Context: GelSight can register “physical features less than a micrometer in depth and about two micrometers across,” which means it can create a 3D image of ink on a piece of paper (below):
Below that there is a 3D image of ink on a piece of paper. Taken with a handheld device. "Wow" about covers it, although I might go with "WOW."
So has everyone else, apparently. (I'm at Siggraph. (Off topic, I also learned I can't really see glasses-free 3D, but I'm not stereo blind. One eye may be slightly more dominant, so it could be an issue of 'calibration' I suppose.))
MIT's is definitely the coolest and best I've seen though, I don't think I've seen anything like it. Everyone else's is a light-based scanner or algorithms to 3D-ify mostly flat imaging. This amazes me beyond no end.
"When the metallic side is pressed against the surface of an object, the rubber deforms slightly"
while the concept is great, it still doesn't maximize precision (for high resolution analysis), since the pressure can also deform your object of interest. ideally, you would want to use a metallic as less viscous as possible to keep the surfaces rigid.

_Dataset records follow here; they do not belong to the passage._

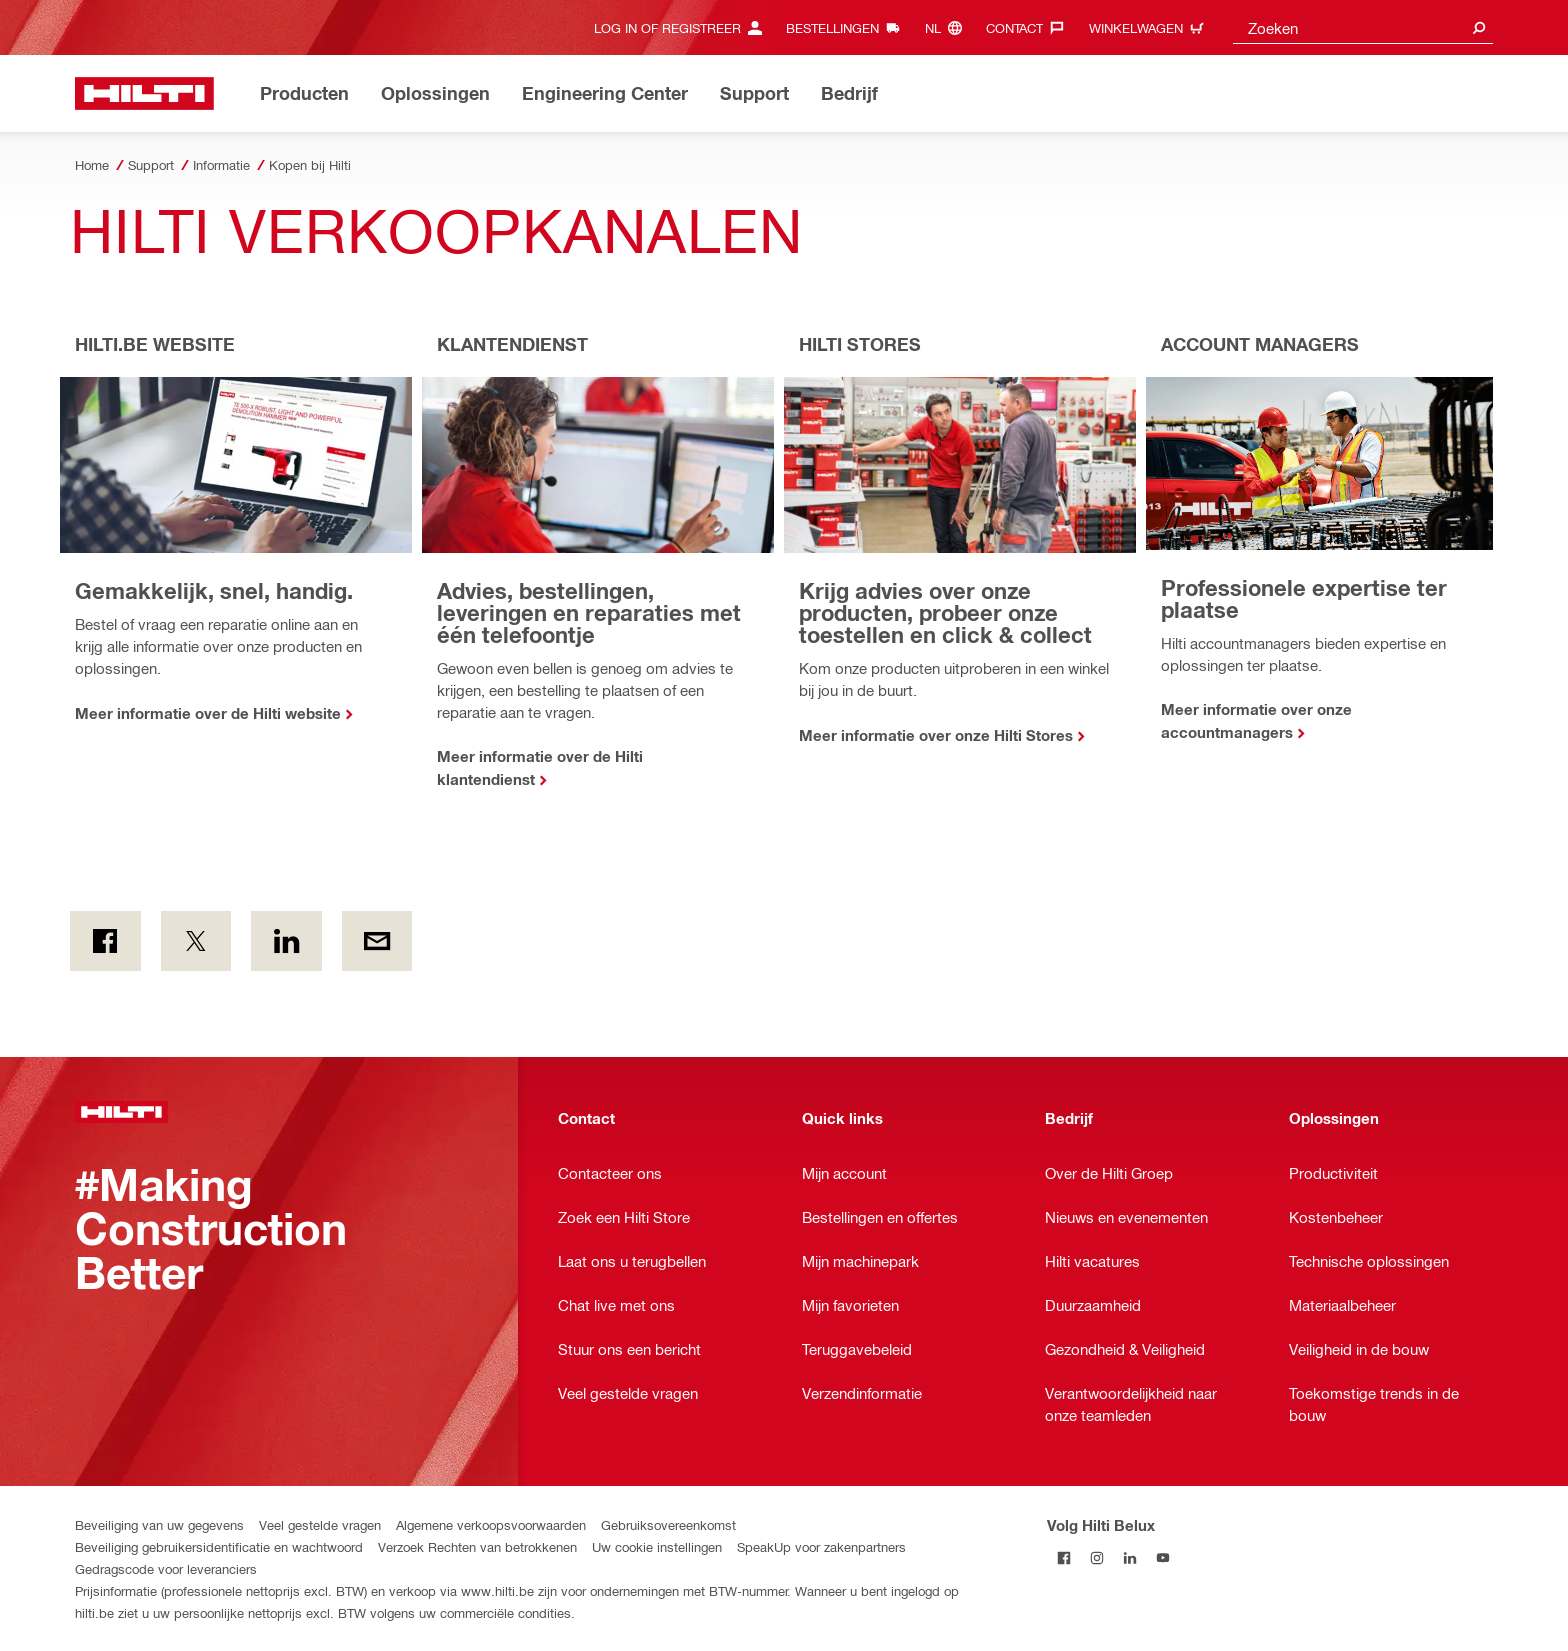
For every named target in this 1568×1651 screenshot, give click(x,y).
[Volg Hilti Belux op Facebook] (1063, 1557)
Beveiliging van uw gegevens (159, 1524)
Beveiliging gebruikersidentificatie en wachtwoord (219, 1546)
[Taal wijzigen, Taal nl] (948, 27)
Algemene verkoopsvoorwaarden (491, 1524)
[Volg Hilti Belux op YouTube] (1162, 1557)
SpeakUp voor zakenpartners (821, 1546)
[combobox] (1363, 27)
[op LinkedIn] (286, 941)
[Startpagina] (144, 93)
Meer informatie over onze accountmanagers (1256, 720)
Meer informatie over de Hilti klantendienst (540, 767)
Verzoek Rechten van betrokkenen (477, 1546)
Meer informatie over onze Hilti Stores (936, 735)
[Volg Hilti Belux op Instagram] (1096, 1557)
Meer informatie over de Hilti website (208, 713)
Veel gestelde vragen (320, 1524)
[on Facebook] (105, 941)
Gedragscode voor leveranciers (166, 1568)
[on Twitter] (196, 941)
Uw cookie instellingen (657, 1546)
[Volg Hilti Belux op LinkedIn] (1129, 1557)
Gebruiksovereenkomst (668, 1524)
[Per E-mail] (377, 941)
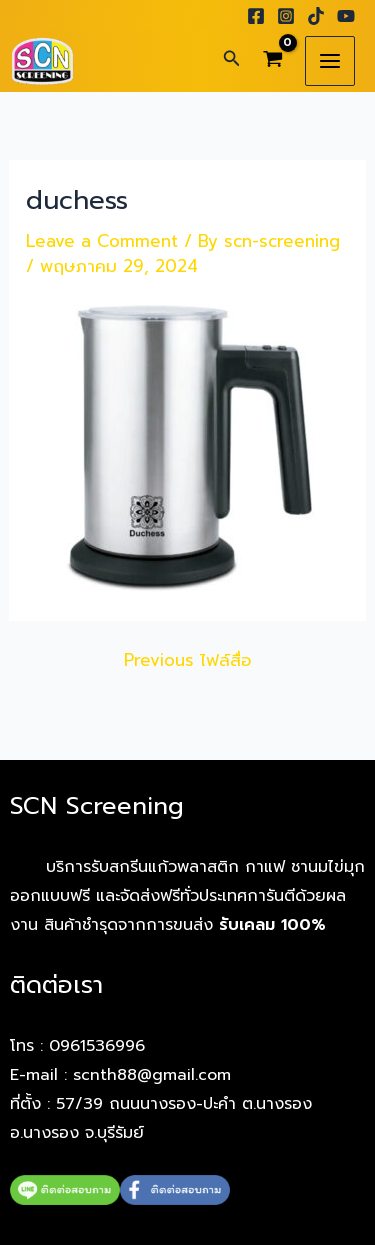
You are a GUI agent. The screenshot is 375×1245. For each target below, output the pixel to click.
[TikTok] (316, 16)
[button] (232, 60)
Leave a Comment (102, 241)
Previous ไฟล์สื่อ (188, 660)
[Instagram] (286, 16)
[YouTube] (346, 16)
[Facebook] (256, 16)
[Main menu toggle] (330, 61)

This is truly remarkable. I woke up in the middle of the night after reading this with a few improvements that can turn this into a human-equivalent level skin sensor for robotics.
Temperature: add something that changes color based on temperature.
Wetness: add some microchannels and watch them as they wick moisture into the material
Pain: introduce small ink packages that will burst if the material is damaged.
Vibration: add a microphone to detect pressure changes in the touched object, or if your cameras are fast enough just watch the surface as it moves up and down.
This could also be simply expanded to senses we don't have:
Magnetism (ferrous particles), radiation(scintillation), PH level(litmus), detecting the presence of any chemical directly(specialised receptor), etc... this is revolutionary.
Using cameras behind a gel is a simple, non-obvious(to me), solution to the contact sensing problem. This is going to be used everywhere.
I wonder how easy a cheap, low tech version of this would be to make. A camera staring at the underside of a clear gel with an incredibly thin layer of opaque reflective pigment on top of it could pick up and translate a depth map if the surface were evenly lit.